(Data to process)
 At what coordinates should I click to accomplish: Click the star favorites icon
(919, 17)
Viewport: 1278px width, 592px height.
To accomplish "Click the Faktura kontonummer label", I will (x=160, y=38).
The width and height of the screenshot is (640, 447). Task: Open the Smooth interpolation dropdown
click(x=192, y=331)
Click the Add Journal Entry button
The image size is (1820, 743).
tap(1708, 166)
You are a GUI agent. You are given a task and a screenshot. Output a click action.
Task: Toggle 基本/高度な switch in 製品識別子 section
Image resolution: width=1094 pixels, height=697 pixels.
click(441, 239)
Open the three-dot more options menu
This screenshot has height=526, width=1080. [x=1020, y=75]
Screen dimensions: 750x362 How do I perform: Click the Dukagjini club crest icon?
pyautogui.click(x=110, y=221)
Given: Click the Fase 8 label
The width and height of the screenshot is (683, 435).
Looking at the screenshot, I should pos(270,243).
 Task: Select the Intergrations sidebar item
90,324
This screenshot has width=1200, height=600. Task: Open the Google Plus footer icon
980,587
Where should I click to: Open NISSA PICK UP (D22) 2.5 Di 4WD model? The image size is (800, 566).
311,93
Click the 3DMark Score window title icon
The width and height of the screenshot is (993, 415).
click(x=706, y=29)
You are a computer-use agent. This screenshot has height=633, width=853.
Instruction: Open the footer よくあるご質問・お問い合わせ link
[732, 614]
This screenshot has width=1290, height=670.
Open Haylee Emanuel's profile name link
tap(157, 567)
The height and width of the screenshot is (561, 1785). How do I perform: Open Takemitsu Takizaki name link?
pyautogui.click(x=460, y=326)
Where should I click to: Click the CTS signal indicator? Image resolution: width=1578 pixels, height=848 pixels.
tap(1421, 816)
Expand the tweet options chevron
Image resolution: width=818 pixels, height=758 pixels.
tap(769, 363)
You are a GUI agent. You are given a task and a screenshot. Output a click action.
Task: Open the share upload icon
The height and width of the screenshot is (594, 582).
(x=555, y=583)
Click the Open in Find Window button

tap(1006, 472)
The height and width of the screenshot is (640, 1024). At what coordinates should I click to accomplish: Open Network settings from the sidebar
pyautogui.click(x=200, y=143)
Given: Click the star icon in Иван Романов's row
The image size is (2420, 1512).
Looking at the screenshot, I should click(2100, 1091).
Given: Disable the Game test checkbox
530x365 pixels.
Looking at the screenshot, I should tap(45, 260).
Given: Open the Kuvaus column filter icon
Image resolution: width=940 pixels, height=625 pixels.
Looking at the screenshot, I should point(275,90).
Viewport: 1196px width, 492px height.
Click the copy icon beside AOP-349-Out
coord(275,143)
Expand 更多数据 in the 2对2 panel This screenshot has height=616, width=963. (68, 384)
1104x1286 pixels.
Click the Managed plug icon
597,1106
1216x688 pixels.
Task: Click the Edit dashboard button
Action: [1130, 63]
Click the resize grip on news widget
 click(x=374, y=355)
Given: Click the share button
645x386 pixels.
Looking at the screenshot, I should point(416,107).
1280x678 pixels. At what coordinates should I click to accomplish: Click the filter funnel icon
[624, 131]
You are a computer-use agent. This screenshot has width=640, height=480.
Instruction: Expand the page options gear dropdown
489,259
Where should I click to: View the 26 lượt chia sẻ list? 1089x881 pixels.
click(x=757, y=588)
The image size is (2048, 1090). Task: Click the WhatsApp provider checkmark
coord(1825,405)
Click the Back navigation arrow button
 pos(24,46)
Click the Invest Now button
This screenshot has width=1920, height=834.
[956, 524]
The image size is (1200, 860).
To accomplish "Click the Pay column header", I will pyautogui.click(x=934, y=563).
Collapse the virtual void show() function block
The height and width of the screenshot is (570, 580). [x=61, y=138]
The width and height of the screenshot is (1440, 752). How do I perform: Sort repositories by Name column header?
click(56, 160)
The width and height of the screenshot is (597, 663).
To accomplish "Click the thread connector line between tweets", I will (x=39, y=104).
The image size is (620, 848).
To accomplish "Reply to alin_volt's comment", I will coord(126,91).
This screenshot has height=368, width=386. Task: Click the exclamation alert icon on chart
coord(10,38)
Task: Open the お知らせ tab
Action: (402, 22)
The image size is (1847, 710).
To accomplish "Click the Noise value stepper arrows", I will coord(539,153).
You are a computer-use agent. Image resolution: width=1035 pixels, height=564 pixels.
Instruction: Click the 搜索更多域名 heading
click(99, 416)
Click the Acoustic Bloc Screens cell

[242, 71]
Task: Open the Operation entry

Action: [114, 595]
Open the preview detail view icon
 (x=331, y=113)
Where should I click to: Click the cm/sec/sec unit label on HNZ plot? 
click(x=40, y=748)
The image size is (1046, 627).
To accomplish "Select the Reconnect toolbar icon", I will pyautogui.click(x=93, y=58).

(What is being asked)
When you reach the line that contains "Given: Click the Fase 8 label", stop; that line and every line before it, from the very first line of the data, should be restated word for word.

(The answer)
 At what coordinates should I click to accomplish: Click the star favorites icon
(919, 17)
Viewport: 1278px width, 592px height.
To accomplish "Click the Faktura kontonummer label", I will (x=160, y=38).
The width and height of the screenshot is (640, 447). Task: Open the Smooth interpolation dropdown
click(x=192, y=331)
Click the Add Journal Entry button
The image size is (1820, 743).
tap(1708, 166)
You are a GUI agent. You are given a task and a screenshot. Output a click action.
Task: Toggle 基本/高度な switch in 製品識別子 section
Image resolution: width=1094 pixels, height=697 pixels.
click(441, 239)
Open the three-dot more options menu
This screenshot has height=526, width=1080. [x=1020, y=75]
Screen dimensions: 750x362 How do I perform: Click the Dukagjini club crest icon?
pyautogui.click(x=110, y=221)
Given: Click the Fase 8 label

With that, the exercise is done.